Waarom is dat zo’n probleem?
Omdat de perceptie van stress bepaalt hoe stress je beïnvloedt. Als je een stressvolle situatie negatief ervaart, zoals de meeste mensen, gaan je hersenen cortisol produceren. Daardoor word je gespannen, je gaat zweten, je krijgt rode vlekken in nek, je kan minder goed nadenken, enzovoorts. Maar als je begrijpt dat stress ook goed voor je kan zijn, wordt er een ander hormoon geproduceerd, DHEA, dat als het ware de tegenhanger is van cortisol. DHEA maakt je juist sterker in tijden van stress, zodat je beter bestand bent tegen de spanningen. Maar heel veel mensen zien stress nog steeds als iets wat je gewoon overkomt.
Waarom ergert u zich daar zo aan?
Het haalt je verantwoordelijkheid weg om iets aan je klachten te doen. Mensen denken misschien dat ze slecht slapen door stress, maar het werkt ook de andere kant op: als je minder goed slaapt, of slechter gaat eten, krijg je last van allerlei fysieke en mentale ongemakken en ben je minder belastbaar. Waardoor je ook weer gevoeliger wordt voor stress. In het boek beschrijf ik allerlei manieren om jezelf gezonder te maken. Door bijvoorbeeld beter te leren slapen en beter te eten zal een groot deel van de klachten die we aan stress wijten vanzelf wegvallen.
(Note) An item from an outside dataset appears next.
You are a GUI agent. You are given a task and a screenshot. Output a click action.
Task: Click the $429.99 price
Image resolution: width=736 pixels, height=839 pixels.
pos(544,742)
U moet weinig hebben van de traditionele methode om met stress-gerelateerde klachten om te gaan: rust en ontspanning. Maar het is toch niet verkeerd om zo nu en dan te ontspannen of rust te nemen?
Natuurlijk niet. Maar tegelijkertijd moet je niet denken dat je die klachten kunt verhelpen als je niet ook iets doet aan je leefstijl, of aan je stress-mindset. Iedereen kent in zijn omgeving wel iemand die er een tijdlang uit is geweest vanwege een burn-out. Sommige mensen zitten wel een jaar lang thuis, maar als ze zich eenmaal schuldig genoeg voelen om weer aan het werk te gaan, is er meestal niets wezenlijks veranderd. Ze hebben nog steeds een negatieve perceptie van stress en ze zijn dus ook doodsbang dat ze terugvallen. Cijfers laten zien dat 80 tot 90 procent van de mensen die terugkomen van een burn-out niet volledig zijn hersteld: ze hebben nog steeds klachten en ze zijn lager belastbaar.
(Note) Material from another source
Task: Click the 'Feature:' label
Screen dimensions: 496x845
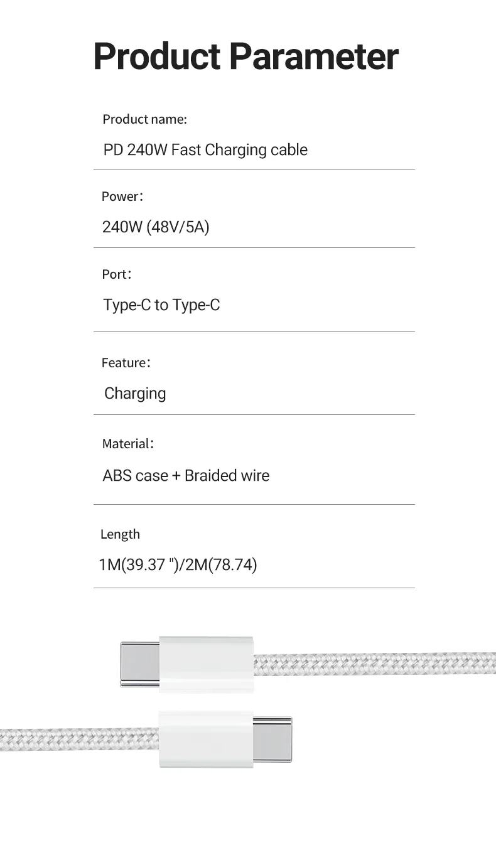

In Stress is een Kunst heeft u het over de ‘positieve stress-mindset’. Wat is er positief aan stress?
Het is een gegeven dat de maatschappij vol zit met stressoren. Die moet je niet uit de weg gaan, die moet je in de bek aankijken, omdat ze je verder brengen en sterker maken. Als ik ga trainen in de sportschool maar ik stop ermee omdat ik het vervelend vind, zal ik zwakker worden - dat begrijpt iedereen. En toch hebben we in het dagelijks leven of in werksituaties de neiging om wat we lastig of ‘stressvol’ vinden te vermijden . En leidinggevenden gaan daar vaak in mee. Vind je sollicitatiegesprekken voeren spannend? Dan hoef jij dat niet te doen. Levert vergaderen je veel stress op? We sturen je de notulen wel. Ben je opgebrand? Doe rustig aan, neem een paar dagen vrij. Je zult zien dat zo iemand in de loop der tijd alleen maar minder belastbaar wordt. Ik denk niet dat we die kant op moeten als maatschappij. We moeten inzien dat stress vaak ook het signaal afgeeft dat het waardevol is waar we mee bezig zijn. Elke belangrijke rol die je hebt in het leven - als vader, als partner, als professional, als leidinggevende - zal af en toe stress opleveren. Omdat het je raakt, omdat het betekenis voor je heeft. Het is veel vruchtbaarder om dat aan te gaan met een positieve stress-mindset.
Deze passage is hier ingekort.